Quatrièmement, les recettes non fiscales (comme les impôts fonciers et, pour ce qui est des pays producteurs de produits de base, les redevances) constituent une source importante de revenu. Cinquièmement, l’érosion de la base d’imposition et le transfert de bénéfices, qui constituent une partie des flux financiers illicites, sont des sources majeures de fuites illégales de capitaux qui, si l’on y remédie, pourraient contribuer à accroître les recettes fiscales d’environ 2,7 % supplémentaires du PIB selon les estimations. Enfin, sixièmement, une gestion prudente de la dette s’impose pour que les avantages d’une marge de manœuvre budgétaire plus grande aident concrètement à développer des infrastructures sociales et physiques qui sont si nécessaires.
Bonne gouvernance
Les experts de la CEA sont optimistes : l’Afrique peut relever les défis des ODD et des aspirations de l’Agenda 2063 à travers une « politique budgétaire appropriée et durablement efficace ». Il suffit seulement que les gouvernements qui ont choisi plusieurs options politiques adaptées à leurs pays pour stimuler la création de recettes fiscales, tirent les enseignements des réformes mises en œuvre avec succès au Rwanda, en Afrique du Sud, en Mauritanie, en Ouganda, au Kenya, au Burkina Faso… Parmi ces réformes, l’introduction de la déclaration fiscale électronique et de l’automatisation des paiements.

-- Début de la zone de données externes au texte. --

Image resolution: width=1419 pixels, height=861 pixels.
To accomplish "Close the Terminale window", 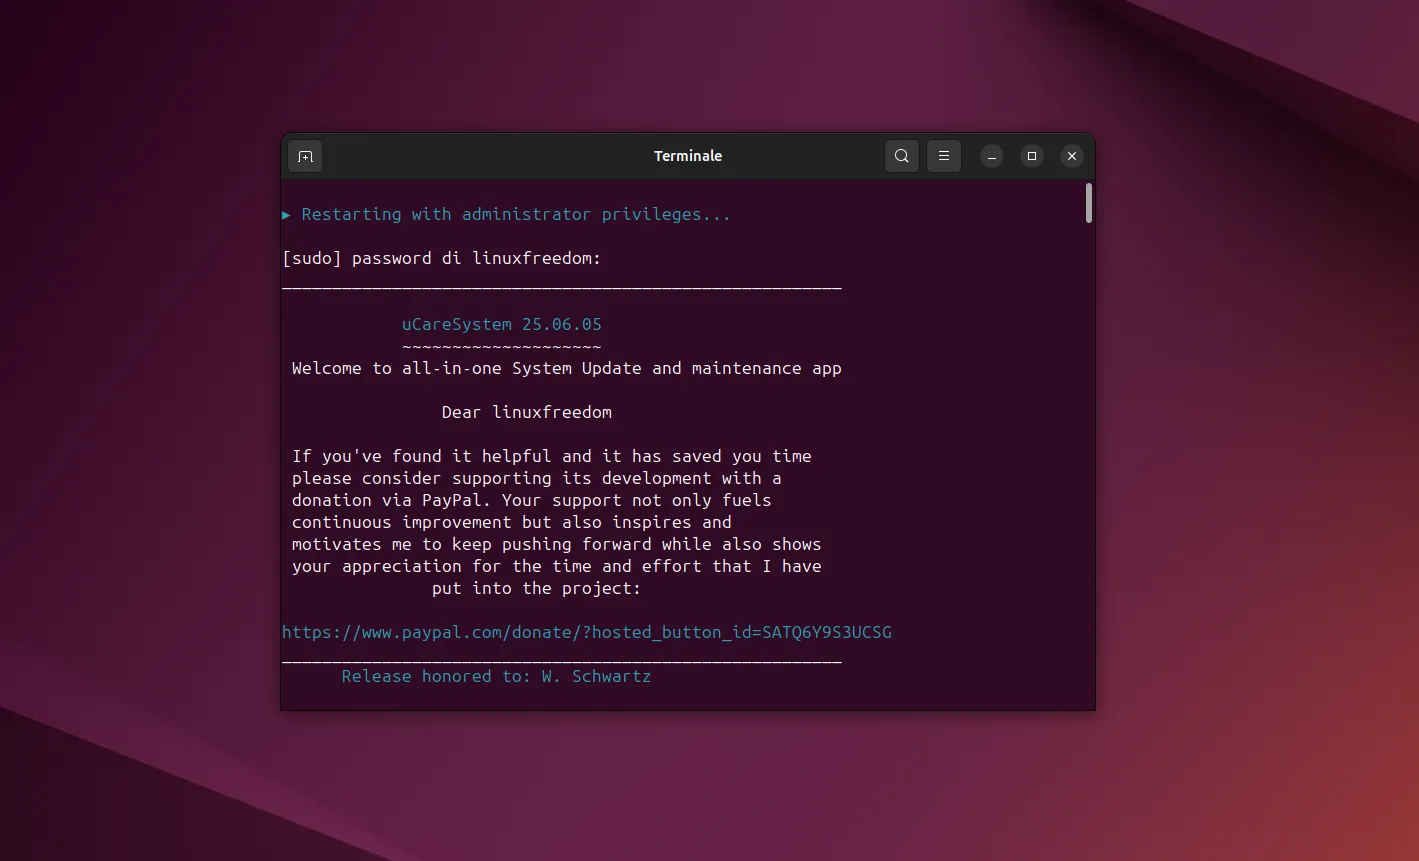I will pos(1071,156).
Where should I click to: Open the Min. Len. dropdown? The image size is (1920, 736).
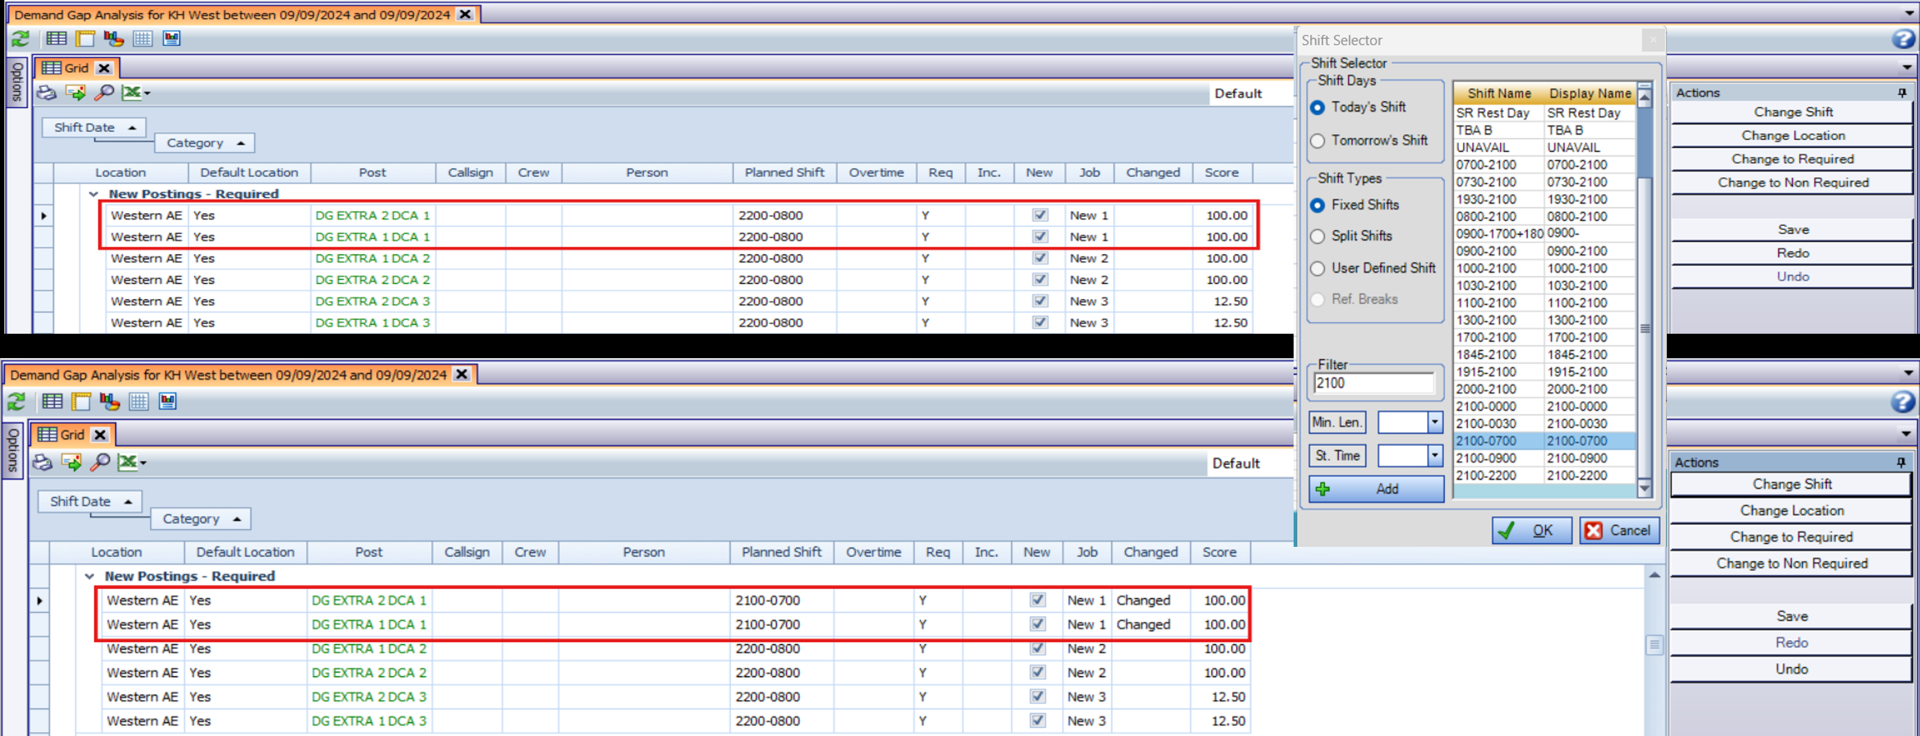tap(1435, 423)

Toutefois, la réalisation de cet objectif nécessitera une direction efficace, une gestion prudente du secteur public et une bonne gouvernance, souligne le Rapport économique sur l’Afrique 2019. « L’Afrique fait des progrès constants dans la création de conditions indispensables à des sociétés durables et résilientes, même si les progrès vers la réalisation des Objectifs de développement durable sont lents et inégaux sur l’ensemble du continent ». L’accès aux infrastructures de base telles que l’énergie, l’eau et les services d’assainissement s’améliore aussi, mais se situe bien en dessous de la moyenne mondiale.
« La mise en œuvre effective de l’Agenda 2063 et des ODD à l’horizon 2030 exige que les pays africains accroissent leurs investissements dans la science, la technologie et l’innovation pour promouvoir une croissance rapide et inclusive ». Le coût de ces investissements est énorme et nécessite une mobilisation accrue des ressources. « Le Programme d’action d’Addis-Abeba de 2015 fournit un nouveau cadre mondial pour le financement du développement durable en alignant tous les flux et politiques de financement sur les priorités économiques, sociales et environnementales ». Il reconnaît l’importance des ressources publiques nationales, complétées par l’aide internationale, pour atteindre les ODD.
Toutefois, malgré les nombreuses réformes budgétaires entreprises par de nombreux pays africains depuis 2000, les recettes publiques en pourcentage du PIB (21,4 % en 2018) restent faibles par rapport au potentiel du continent et aux ressources financières nécessaires pour réaliser les aspirations nationales de développement. Les ressources financières dont a besoin le continent pour réaliser les ODD sont énormes, et le déficit de financement important. Les besoins de financement sont estimés entre 614 et 638 milliards de dollars par an (CNUCED, 2014).
En matière d’infrastructures, de sécurité alimentaire, de santé, d’éducation et d’atténuation des effets des changements climatiques, ces besoins sont évalués à 210 milliards de dollars par an (CNUCED, 2014). Pour combler le déficit de financement, les pays africains doivent renforcer la mobilisation des ressources intérieures, ce qui exige une amélioration durable de l’efficacité et de l’efficience de la politique budgétaire.